Like ours, the fish visual system relies on light-sensitive receptors in the retina called rods and cones: Rods for twilight vision, cones for daylight vision. Researchers examining a 300-million-year-old fish have discovered fossilized rods and cones for the first time ever. The findings, published in Nature Communications this week, suggests that these visual receptors -- and color vision -- have been around in vertebrate eyes for at least as long. 

Other than calcified lenses of trilobites and some crustaceans, most parts of the vertebrate visual system haven’t been preserved in the fossil record. Vision may have existed for at least 520 million years, but soft tissue in both the eye and the brain decays too fast -- usually within 64 and 11 days after death, respectively. 


Now, a team led by Gengo Tanaka from Kumamoto University studied the well-preserved remains of a fish called Acanthodes bridgei from the Upper Carboniferous Hamilton Formation in Kansas. This fish was buried in oxygen-low sediment immediately after dying, Science reports, which prevented microbes from breaking down all of its tissues. This species is the last common ancestor of modern jawed fishes (from sharks and rays to all bony fishes), and It went extinct around 250 million years ago at the end of the Permian. This fish had a long, streamlined body with spines, and when it was alive, it probably swam in shallow, brackish waters like Rhinogobius, a fish with similar sized eyes that’s alive today. 

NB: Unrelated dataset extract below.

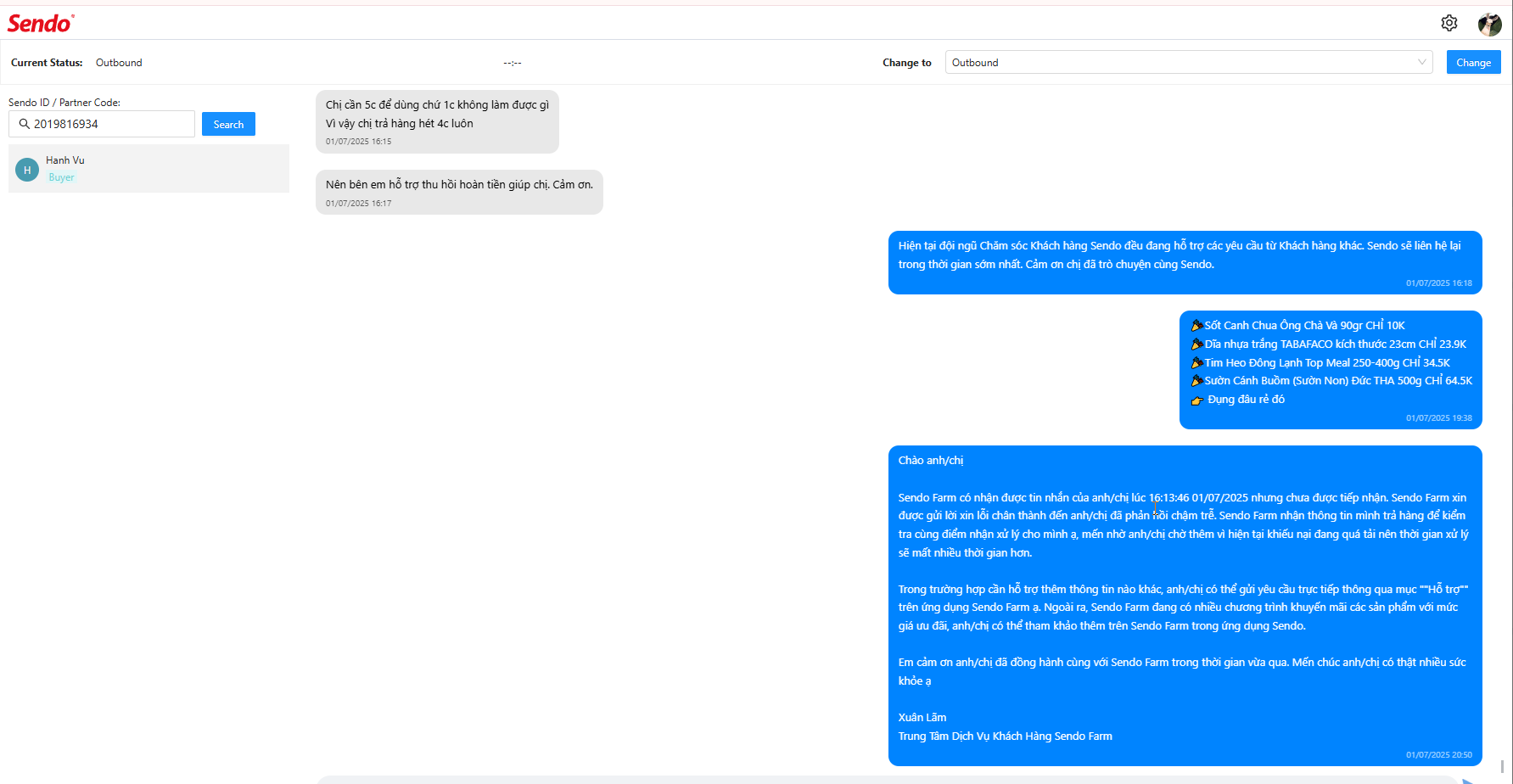
Task: Expand the Change to status dropdown
Action: click(1189, 62)
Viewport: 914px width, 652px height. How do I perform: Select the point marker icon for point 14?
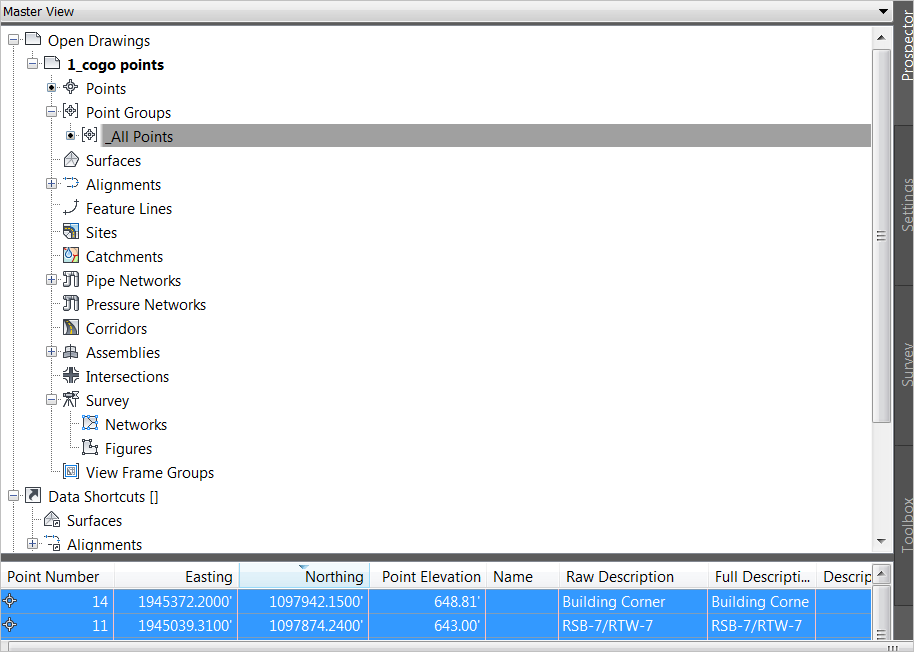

The original color and shape of its dark brown eumelanin (a light-absorbing retinal pigment) were preserved, and the team also found mineralized rods and cones, which means that the fish likely could see in color. That would be important for finding food and spotting predators in shallow water, light-penetrating water. Taken together, these findings suggest that retinomotor activity -- light-dependent vision seen today -- already existed 300 million years ago.